Gimmick in Doc Fix Patch Should Be Replaced with Real Savings
Congress is considering another 12-month doc fix, averting a 24 percent cut in Medicare physician payments scheduled for April 1. While the SGR patch contains several serious reforms that would reduce future health care costs, it contains one big accounting gimmick that accounts for about one-fifth of the bill's savings.
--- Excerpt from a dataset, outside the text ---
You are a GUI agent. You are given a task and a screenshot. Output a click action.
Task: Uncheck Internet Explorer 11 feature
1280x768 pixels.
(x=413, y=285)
The gimmick takes advantage of CBO's ten-year budget window to essentially move savings from 2025 (outside the window) into 2024. Though the bill is scored as saving $1 billion, the legislation would actually cost about $4 billion through 2024, after removing the fake savings from this gimmick.
A little background: due to the 2011 Budget Control Act, the 2013 Ryan-Murray deal and a 2014 bill affecting military COLAs, certain mandatory programs are subject to sequestration through 2024, and Medicare providers and plans are subject to a 2 percent payment cut. Some of the 2024 cuts, however, actually occur in Fiscal Year (FY) 2025 (FY 2025 runs from October 1, 2024 through September 30, 2025).
The recent SGR legislation would replace a 2 percent payment cut for the whole year in 2024 with a 4 percent payment cut for the first half of the year. The effect of this would be to reduce Medicare spending in FY 2024 – a year which CBO measures in its ten year budget window – but increase Medicare spending by almost the exact same amount in FY 2025. This produces no savings overall, but by shifting cuts that would otherwise occur in FY 2025 into CBO's ten-year window, it appears to save $5 billion, offsetting approximately one-fifth of the bill's cost. This timing shift is rightly likely prohibited by PAYGO rules.
We've warned about this type of gimmick before, because it undermines fiscal responsibility.
Luckily, there is still time to replace this gimmick with real savings. Any number of relatively modest health care changes could replace the $5 billion cost (see the table below). Alternatively, the duration of the doc fix could be shortened – enacting a doc fix through the end of December instead of the end of March would reduce the cost of the legislation so it is roughly budget-neutral.
Possible Offsets to Replace the Gimmick in the Protecting Access to Medicare Act of 2014
|Policy||2015-2024 Savings (Billions)
|Impose Part A premium on people making above $200K/$250K beginning in 2020||$5|
|Extend freeze for means-tested Part B and D premium thresholds for one year||$4|
|Freeze home health payments for one year||$8|
|Freeze Skilled Nursing Facility (SNF) payments for one year||$4|
|Freeze Inpatient Rehabilitation Facility (IRF) and Long-Term Care Hospital (LTCH) payments for one year||$3|
|Implement 75% rule for IRFs||$1|
|Equalize certain payments in IRFs and SNFs||$1|
|Make site-neutral payments for evaluation and management||$10|
|Equalize payments for certain procedures conducted in hospital outpatient departments and freestanding physician's offices||$10|
|Better align graduate medical education with costs||$7|
|Reduce Medicare coverage of bad debts from 65% to 55%||$5|
|Reduce Critical Access Hospital (CAH) payments to 100% of reasonable costs||$1|
|Prohibit CAH designation for facilities within 10 miles of nearest hospital||$1|
|Align employer group waiver plan payment with average MA plan bids||$6|
|Increase levy authority for payments to Medicare providers with delinquent tax debt||$1|
|Move up Cadillac tax start date to 2017||$6|
|Change ASP+6% reimbursement for Part B drugs to flat fee equivalent of ASP+3%||$5|
|Accelerate brand drug discounts in closing Part D donut hole||$5|
|Ban "pay-for-delay" agreements||$4|
|Change payment formula for biosimilars in Part B and modify exclusivity available under approval pathway||$3|
|Increase prescription drug rebates for Medicaid||$10|
|Limit Medicaid durable medical equipment reimbursement||$4|
|Reduce provider tax threshold to 2011 levels||$10|
|Reduce duplicative administrative funding already covered by TANF||$3|
|Reduce waste, fraud, and abuse in Medicaid||$2|
|Increase TRICARE enrollment fees and pharmacy copayments||$6|
|Exclude certain services from in-office ancillary services exception||$2|
|Freeze Prevention and Public Health Fund at current level||$4|
|Cap rental period for oxygen concentrators at 13 months||$10|
|Offer an FEHBP+Self One option and domestic partner benefits||$1|
Source: OMB, CBO, MedPAC, CRFB calculations
For all the problems with the current SGR, it has at least led Congress to enact real health care reforms over the years. In fact, lawmakers have enacted $140 billion of deficit reducing policies, almost entirely health savings, while paying for the cost of the annual doc fixes. Partially relying on gimmicks instead of real savings represents a step backwards, and one that should be avoided.
March 31: 2014: The graph in this post was updated to show only savings sequestered from Medicare sequester. A previous version showed sequestered from all mandatory programs.